• **Exercise description**
Instruction for the data below: set down exactly the lines from the line with "Task: Click the lock icon in title bar" to the line with "The width and", inclusive, and no others.

• **Data to examine**
########

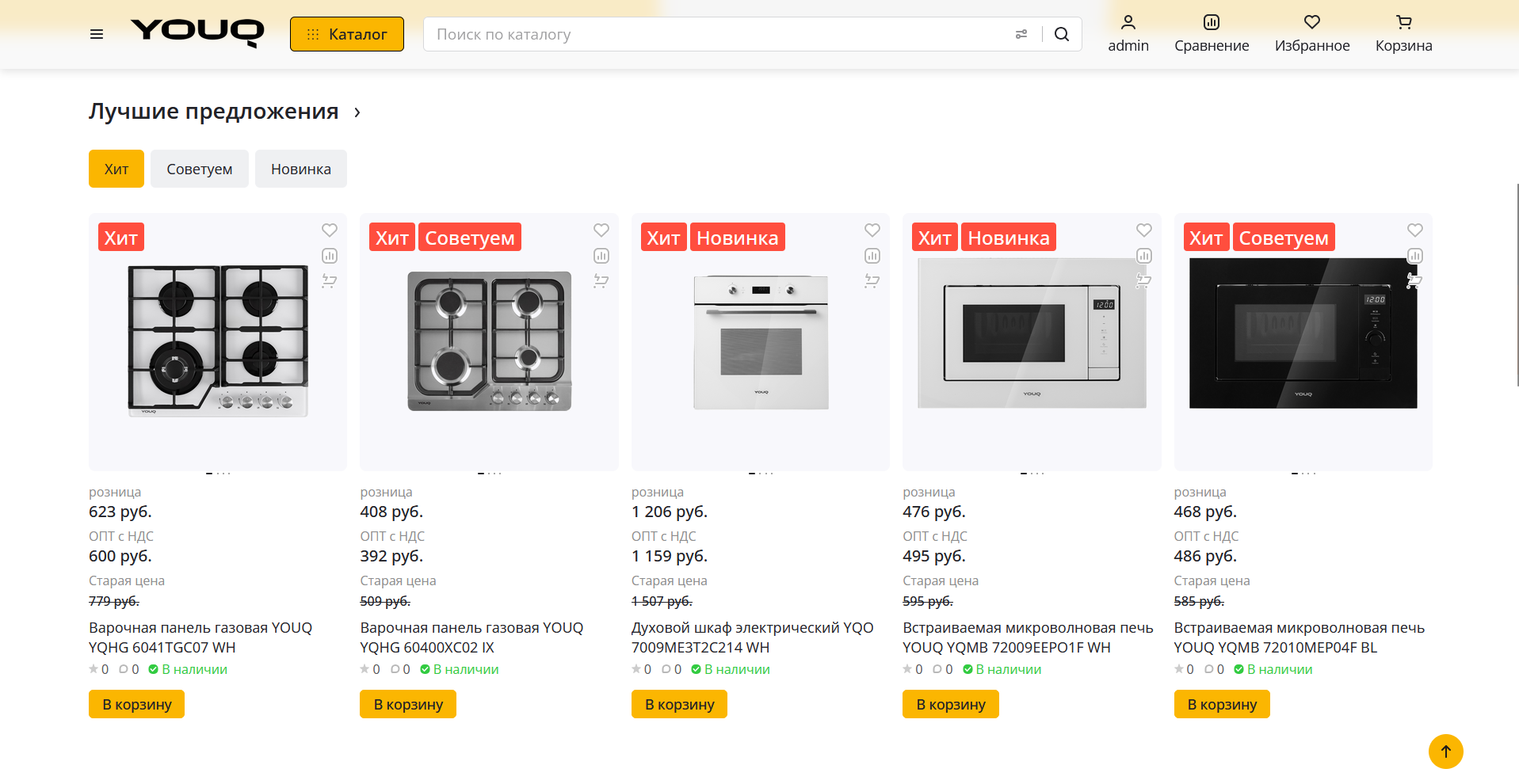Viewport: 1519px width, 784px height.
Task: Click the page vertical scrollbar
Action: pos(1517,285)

########

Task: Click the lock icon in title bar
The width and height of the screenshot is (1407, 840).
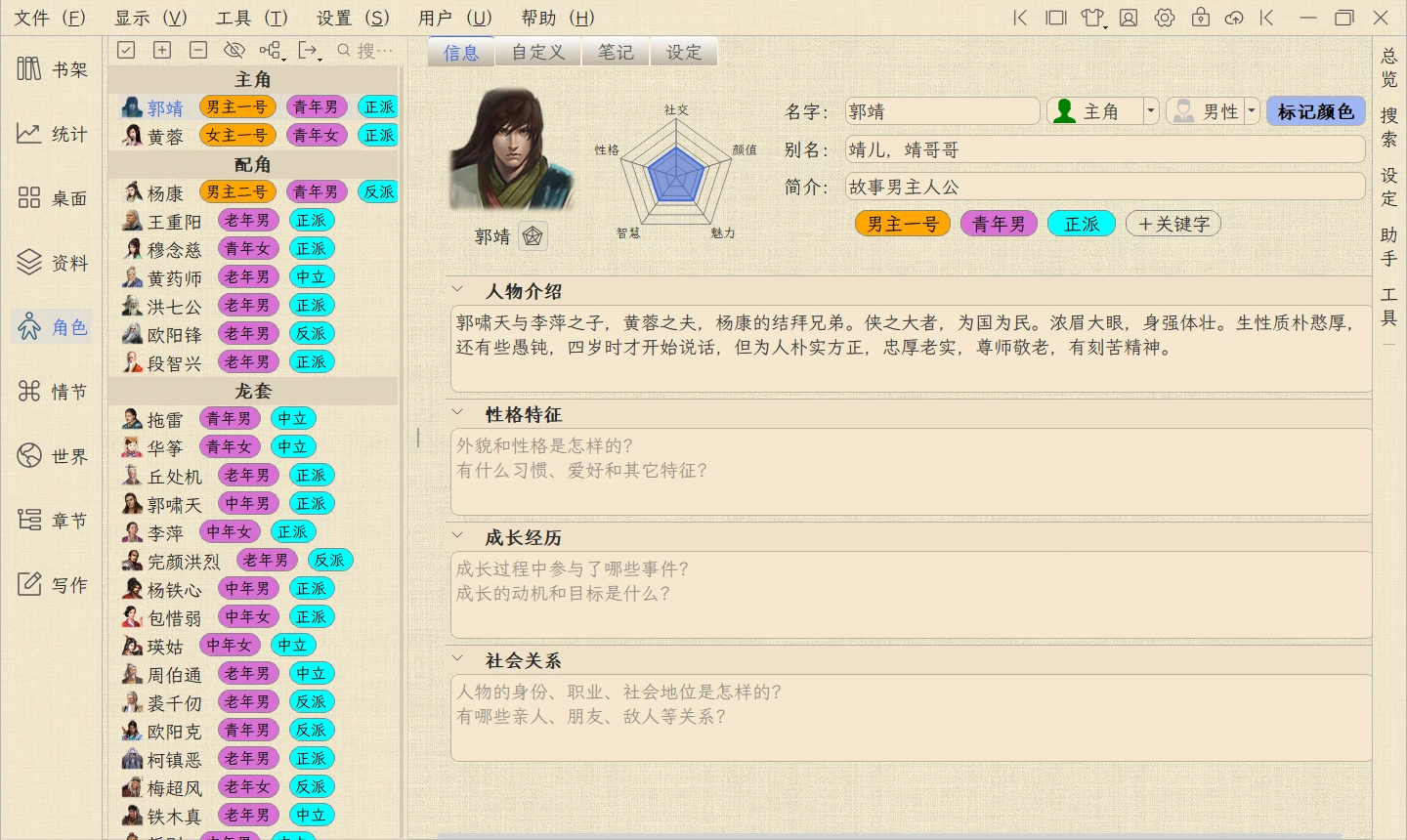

########

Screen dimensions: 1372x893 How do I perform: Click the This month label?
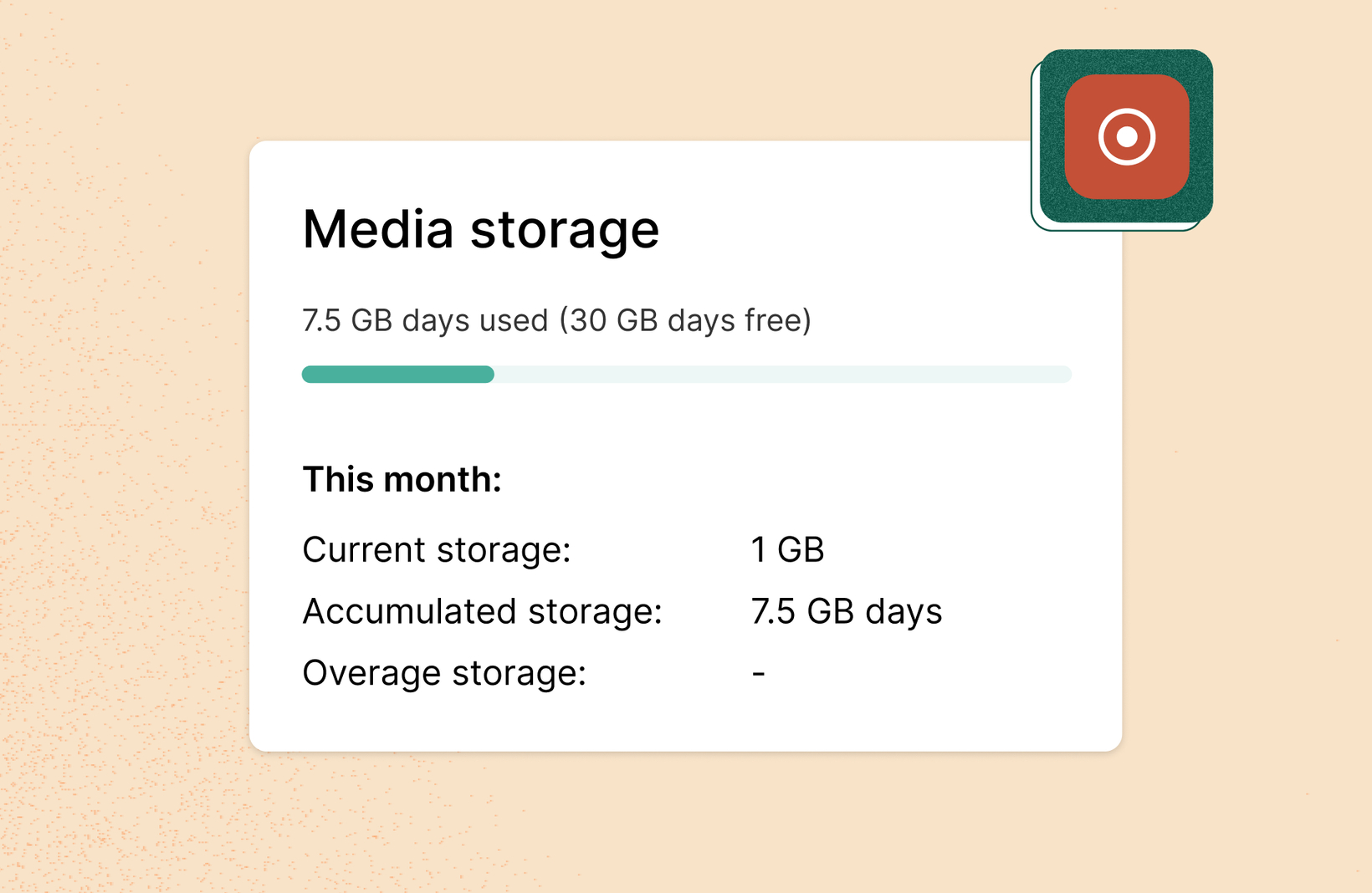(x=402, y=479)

########

• **Reply**
Task: Click the lock icon in title bar
The width and height of the screenshot is (1407, 840).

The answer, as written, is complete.